Quoi qu’il en soit, l’avenir de l’Ukraine est si crucial qu’il doit tout simplement rester une priorité.

2022 nous a rappelé ce qui fait la grandeur de l’Occident et quelles sont nos forces. C’est grâce aux valeurs fondamentales qui ont donné naissance à notre monde – l’inviolabilité de la vie humaine, la protection des faibles, le respect des contrats, la liberté d’action et une société ouverte – que nous restons la civilisation la plus aboutie de l’histoire.

Le contraste avec la « voie russe » ne pourrait être plus grand.

La Russie a essayé de construire un nouveau monde tout au long de son histoire moderne. Cependant, la vision de ce monde n’est pas celle d’un avenir meilleur. Au lieu de cela, la Russie semble délirer de fièvre, apportant la souffrance à tous. Il n’a aucun respect pour la vie humaine, détruisant des dizaines de milliers de personnes ces derniers mois.

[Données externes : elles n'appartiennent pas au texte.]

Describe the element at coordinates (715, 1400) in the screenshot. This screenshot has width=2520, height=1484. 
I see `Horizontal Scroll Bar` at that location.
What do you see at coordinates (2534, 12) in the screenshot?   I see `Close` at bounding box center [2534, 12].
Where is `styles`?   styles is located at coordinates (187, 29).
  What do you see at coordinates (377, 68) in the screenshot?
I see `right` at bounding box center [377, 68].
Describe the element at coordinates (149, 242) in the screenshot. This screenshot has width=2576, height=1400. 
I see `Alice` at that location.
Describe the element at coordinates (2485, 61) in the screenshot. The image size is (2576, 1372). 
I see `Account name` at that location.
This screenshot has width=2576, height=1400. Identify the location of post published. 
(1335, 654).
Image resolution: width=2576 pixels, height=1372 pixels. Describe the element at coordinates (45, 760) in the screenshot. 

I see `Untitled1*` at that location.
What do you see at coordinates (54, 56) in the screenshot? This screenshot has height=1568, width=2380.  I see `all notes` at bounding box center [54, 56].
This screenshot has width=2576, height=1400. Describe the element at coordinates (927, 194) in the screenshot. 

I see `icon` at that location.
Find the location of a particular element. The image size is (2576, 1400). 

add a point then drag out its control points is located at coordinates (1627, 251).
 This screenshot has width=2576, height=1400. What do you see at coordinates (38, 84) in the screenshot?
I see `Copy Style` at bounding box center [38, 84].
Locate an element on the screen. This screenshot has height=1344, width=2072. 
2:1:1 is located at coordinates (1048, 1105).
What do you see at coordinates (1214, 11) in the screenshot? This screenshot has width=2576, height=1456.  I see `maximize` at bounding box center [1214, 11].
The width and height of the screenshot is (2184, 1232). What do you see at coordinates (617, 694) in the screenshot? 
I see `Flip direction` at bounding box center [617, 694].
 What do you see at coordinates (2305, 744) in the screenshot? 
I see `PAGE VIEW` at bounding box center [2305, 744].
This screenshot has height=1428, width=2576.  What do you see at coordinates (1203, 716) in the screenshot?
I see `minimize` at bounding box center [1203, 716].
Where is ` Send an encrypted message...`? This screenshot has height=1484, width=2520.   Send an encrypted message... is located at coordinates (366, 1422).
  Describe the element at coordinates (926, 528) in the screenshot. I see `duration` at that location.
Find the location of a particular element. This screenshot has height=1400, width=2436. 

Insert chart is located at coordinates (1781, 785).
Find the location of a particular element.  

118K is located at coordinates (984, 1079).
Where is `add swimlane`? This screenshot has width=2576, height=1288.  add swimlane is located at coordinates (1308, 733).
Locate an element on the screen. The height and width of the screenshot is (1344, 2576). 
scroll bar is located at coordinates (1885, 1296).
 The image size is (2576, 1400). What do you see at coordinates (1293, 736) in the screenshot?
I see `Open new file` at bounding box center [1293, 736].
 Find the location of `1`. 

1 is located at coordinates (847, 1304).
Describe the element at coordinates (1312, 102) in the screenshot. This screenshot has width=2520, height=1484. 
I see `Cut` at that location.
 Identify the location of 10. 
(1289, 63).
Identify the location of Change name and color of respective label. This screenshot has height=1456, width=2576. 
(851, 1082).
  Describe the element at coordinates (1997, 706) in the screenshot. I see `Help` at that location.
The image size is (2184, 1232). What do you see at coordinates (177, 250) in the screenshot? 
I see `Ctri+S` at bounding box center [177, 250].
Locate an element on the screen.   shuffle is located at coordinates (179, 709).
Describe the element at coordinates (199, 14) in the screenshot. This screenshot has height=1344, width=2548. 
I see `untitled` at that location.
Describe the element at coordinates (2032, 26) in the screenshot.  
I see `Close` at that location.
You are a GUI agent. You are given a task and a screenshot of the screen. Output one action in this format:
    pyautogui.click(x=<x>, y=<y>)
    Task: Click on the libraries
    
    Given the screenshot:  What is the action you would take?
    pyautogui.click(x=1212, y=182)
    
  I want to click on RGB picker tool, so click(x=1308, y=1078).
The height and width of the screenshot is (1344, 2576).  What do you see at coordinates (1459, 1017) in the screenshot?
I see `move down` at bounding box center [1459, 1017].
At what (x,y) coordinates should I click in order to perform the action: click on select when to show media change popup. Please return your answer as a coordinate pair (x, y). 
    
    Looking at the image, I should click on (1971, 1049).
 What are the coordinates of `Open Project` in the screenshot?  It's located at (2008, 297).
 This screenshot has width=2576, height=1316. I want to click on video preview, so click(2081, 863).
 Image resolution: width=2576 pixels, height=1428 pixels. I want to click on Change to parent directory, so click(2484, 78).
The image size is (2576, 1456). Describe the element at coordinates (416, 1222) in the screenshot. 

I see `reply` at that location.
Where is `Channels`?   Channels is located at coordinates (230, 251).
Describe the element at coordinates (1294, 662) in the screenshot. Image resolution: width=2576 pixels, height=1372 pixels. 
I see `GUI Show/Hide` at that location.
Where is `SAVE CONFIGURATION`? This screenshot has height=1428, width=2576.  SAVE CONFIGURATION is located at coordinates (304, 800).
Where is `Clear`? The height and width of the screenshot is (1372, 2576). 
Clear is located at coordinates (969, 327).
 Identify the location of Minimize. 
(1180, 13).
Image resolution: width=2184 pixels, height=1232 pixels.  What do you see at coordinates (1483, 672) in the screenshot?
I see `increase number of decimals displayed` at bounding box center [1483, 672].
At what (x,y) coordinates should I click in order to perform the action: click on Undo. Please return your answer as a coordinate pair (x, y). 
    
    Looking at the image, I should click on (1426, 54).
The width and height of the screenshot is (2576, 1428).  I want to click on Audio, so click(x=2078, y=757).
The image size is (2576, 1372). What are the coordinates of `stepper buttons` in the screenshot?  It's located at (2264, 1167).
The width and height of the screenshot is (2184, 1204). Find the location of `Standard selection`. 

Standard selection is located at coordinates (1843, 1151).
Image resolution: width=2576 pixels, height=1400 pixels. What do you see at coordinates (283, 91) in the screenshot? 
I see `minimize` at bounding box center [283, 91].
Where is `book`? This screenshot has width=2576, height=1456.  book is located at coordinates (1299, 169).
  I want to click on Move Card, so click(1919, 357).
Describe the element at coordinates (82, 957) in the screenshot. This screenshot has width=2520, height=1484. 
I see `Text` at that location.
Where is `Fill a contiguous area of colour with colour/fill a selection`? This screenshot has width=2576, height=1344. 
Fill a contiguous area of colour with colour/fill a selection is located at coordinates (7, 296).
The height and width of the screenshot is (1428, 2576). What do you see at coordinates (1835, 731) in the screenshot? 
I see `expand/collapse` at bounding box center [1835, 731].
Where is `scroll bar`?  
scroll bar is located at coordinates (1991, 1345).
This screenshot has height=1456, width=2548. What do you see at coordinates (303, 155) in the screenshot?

Nous avons longtemps ignoré et toléré les risques posés par le régime russe – même s’il y avait plus qu’assez de preuves du contraire. Depuis l’effondrement de l’Union soviétique en 1991, nous avons été soit trop naïfs, soit trop insouciants dans notre approche de Moscou. Espérons que la guerre en Ukraine y ait définitivement mis un terme.

Après des mois, nous avons enfin engagé envers l’Ukraine ce que nous aurions dû faire après l’occupation illégale de la Crimée en 2014. Nous nous sommes engagés à des sanctions, à l’isolement diplomatique et à la recherche de fournisseurs alternatifs de matières premières. Et compte tenu de nos connaissances et de notre expérience, nous devons maintenant réfléchir très attentivement à ce que nous devons faire exactement ensuite.

Nous ne pouvons tout simplement pas nous permettre de refaire les mêmes erreurs.

La guerre en Ukraine a ébranlé le monde, mais elle nous a aussi donné l’occasion de revitaliser nos institutions fondamentales. Nous sommes maintenant beaucoup plus conscients de ce qui est essentiel et de ce qui est secondaire ; ce que nous devons faire pour notre sécurité et combien il est impératif pour nous de rester forts afin de préserver la paix.

Ces derniers mois, beaucoup ont retrouvé leur foi perdue dans notre civilisation. Mais des mois et des années difficiles nous attendent encore. Essayons d’en tirer le meilleur parti.